(669b) A Novel Feasible-Path Approach to Designs of Process Systems With Uncertainty | AIChE

(669b) A Novel Feasible-Path Approach to Designs of Process Systems With Uncertainty

Authors 

Wang, S. - Presenter, University of Texas at Austin
Baldea, M., The University of Texas at Austin


A Novel Feasible-Path Approach to Designs of Process Systems with Uncertainty

Siyun Wang and Michael Baldea

Department of Chemical Engineering

The University of Texas at Austin, 1 University Station C0400, Austin, TX 78712

email: mbaldea@che.utexas.edu

Fluctuating market conditions and the need for switching between an increasingly diverse portfolio of conventional and renewable feedstock are at the origin increased uncertainty in the operation of chemical and energy generation processes. This translates into fluctuations in process variables such as flow rate, pressure, temperature, and product quality of the entire process system[1]. Accounting for such uncertainties in at the process design stage is therefore an increasingly important need.

A broadly used approach for optimizing dynamical systems under uncertainty relies on computing the objective function as the average over several realizations (scenarios) of the uncertain variables, sampled from their respective distributions. Such scenario-based approaches are computationally intensive, and quickly become intractable as the number of uncertain variables or scenarios increases [2]. Moreover, typical scenarios involve single changes in the uncertain variables (e.g., step changes) and neglect the overall, real-world transient behavior of the system, which consist of sequences of such events.

In this work, we propose to eschew the traditional scenario-based strategy for optimization of under uncertainty.
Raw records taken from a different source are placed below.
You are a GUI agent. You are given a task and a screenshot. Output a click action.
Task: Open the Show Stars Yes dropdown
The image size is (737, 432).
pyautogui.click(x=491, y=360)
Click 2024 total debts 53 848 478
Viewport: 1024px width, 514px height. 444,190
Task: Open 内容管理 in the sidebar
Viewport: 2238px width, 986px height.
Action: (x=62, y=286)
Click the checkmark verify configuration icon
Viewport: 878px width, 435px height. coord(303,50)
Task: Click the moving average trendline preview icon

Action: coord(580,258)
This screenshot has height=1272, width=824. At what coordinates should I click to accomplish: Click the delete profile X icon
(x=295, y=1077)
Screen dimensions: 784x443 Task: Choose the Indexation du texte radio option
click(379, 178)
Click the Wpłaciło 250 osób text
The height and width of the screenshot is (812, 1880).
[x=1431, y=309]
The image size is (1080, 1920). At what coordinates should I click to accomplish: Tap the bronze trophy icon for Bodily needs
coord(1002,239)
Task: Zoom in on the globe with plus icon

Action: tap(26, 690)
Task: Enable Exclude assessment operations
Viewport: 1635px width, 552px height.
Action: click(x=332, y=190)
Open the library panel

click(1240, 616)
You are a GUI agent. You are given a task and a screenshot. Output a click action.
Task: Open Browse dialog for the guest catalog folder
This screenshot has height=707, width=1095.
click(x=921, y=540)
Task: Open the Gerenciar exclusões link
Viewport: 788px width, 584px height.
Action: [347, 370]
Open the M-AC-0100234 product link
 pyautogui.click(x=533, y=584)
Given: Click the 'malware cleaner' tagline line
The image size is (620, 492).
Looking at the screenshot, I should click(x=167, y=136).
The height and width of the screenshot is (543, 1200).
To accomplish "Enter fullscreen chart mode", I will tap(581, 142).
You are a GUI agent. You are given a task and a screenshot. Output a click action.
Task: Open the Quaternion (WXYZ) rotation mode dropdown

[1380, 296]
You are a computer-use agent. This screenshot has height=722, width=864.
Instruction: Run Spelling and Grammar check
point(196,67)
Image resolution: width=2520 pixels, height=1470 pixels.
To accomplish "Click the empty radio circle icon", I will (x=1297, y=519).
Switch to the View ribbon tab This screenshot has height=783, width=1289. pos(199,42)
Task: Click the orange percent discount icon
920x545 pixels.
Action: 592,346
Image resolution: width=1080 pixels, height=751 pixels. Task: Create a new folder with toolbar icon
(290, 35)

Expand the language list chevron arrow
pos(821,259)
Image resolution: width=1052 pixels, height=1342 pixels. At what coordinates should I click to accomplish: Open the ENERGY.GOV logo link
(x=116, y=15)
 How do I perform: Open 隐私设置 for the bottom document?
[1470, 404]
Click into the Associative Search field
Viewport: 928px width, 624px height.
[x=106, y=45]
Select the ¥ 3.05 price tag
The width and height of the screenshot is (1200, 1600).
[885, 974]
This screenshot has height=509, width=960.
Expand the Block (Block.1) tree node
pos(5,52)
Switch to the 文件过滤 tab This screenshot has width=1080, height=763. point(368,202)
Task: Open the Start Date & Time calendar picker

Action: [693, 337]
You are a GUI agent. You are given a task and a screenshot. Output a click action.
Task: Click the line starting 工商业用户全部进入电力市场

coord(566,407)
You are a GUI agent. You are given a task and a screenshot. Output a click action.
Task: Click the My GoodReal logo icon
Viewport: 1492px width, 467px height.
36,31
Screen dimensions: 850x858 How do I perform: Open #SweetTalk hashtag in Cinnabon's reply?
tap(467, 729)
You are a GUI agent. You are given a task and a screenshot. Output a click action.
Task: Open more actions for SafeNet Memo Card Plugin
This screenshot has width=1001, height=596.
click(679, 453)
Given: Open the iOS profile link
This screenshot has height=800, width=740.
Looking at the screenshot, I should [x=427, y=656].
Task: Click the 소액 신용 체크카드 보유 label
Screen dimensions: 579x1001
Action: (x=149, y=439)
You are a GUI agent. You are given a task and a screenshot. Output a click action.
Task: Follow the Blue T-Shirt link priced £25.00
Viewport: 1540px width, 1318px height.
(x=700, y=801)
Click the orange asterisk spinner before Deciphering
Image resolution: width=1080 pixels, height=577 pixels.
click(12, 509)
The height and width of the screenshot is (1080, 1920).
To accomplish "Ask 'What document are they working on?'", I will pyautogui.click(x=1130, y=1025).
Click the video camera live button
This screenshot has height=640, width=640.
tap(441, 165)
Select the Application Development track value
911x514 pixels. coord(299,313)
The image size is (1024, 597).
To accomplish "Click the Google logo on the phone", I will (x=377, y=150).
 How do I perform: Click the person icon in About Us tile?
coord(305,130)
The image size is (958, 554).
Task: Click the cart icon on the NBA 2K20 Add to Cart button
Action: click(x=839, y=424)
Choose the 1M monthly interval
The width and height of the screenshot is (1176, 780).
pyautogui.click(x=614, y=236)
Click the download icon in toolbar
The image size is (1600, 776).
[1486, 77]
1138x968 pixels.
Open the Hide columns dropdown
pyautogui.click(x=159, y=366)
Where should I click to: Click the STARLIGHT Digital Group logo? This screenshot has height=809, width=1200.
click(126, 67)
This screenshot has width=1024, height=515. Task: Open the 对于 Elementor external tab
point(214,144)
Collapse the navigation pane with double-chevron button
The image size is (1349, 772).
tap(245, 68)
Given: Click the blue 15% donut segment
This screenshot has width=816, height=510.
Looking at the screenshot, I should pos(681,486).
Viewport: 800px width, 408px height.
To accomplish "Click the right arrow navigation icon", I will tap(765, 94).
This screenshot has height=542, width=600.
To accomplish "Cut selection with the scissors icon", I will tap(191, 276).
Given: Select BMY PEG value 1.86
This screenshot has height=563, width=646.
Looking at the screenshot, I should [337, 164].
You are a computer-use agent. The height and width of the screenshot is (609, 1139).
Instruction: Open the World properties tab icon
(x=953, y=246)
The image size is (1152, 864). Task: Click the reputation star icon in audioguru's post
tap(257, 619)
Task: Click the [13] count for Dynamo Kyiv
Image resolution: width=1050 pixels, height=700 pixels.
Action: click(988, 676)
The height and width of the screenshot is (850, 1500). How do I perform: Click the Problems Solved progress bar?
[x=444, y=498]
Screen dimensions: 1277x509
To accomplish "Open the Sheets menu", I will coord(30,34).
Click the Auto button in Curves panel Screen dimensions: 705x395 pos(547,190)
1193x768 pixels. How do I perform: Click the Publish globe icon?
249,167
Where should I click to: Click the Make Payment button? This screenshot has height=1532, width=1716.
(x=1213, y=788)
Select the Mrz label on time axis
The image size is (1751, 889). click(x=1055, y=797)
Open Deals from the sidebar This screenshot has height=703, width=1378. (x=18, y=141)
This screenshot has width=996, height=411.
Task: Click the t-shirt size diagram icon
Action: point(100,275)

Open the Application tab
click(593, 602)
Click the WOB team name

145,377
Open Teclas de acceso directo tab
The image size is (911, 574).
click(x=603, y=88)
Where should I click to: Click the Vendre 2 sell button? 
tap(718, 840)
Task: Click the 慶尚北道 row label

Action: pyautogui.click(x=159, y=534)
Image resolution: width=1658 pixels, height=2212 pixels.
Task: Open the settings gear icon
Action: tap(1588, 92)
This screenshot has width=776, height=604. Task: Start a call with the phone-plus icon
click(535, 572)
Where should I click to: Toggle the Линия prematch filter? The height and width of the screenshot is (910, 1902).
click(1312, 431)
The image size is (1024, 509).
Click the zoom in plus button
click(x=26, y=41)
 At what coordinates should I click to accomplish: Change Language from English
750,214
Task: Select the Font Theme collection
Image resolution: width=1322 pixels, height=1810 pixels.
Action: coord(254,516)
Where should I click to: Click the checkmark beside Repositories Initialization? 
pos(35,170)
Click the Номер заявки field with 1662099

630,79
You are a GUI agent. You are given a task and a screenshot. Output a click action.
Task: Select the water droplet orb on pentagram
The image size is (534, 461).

Rather, we proceed by solving the design problem as a deterministic dynamic optimization problem using a feasible-path approach. To this end, we represent the uncertain variables as pseudo-random multi-level signals (PRMS), which are imposed on the system dynamics during each iteration (time integration step) of the optimization. PRMS are constructed from random sequences defined on a Galois field[3] , in a way that each level of the signal occurs with a desired probability. Additionally, the frequency content of the signal can be manipulated to excite specific modes of the process in order to obtain an optimal design with a well-defined bandwidth.

 We illustrate the proposed approach through two case studies concerning a lumped-parameter system and distributed-parameter system. We show that the optima derived using the proposed approach are very close to the results obtained with scenario-based algorithms for optimization under uncertainty available in the open literature, but are obtained at a significantly lower computational cost (defined in terms of CPU time and memory requirements).

Reference

[1] E.N. Pistikopoulos. Uncertainty in process design and operations. Comput. Chen. Eng.,

[2] L.T. Biegler and I.E. Grossmann. Retrospective on optimization. Comput. Chem. Eng., 28(8):1169-1192, 2004.

[3] H.A. Barker. Primitive maximum-length sequences and pseudo-random signals. Transactions of the Institute of Measurement and Control, 26(4):339-348, 2004.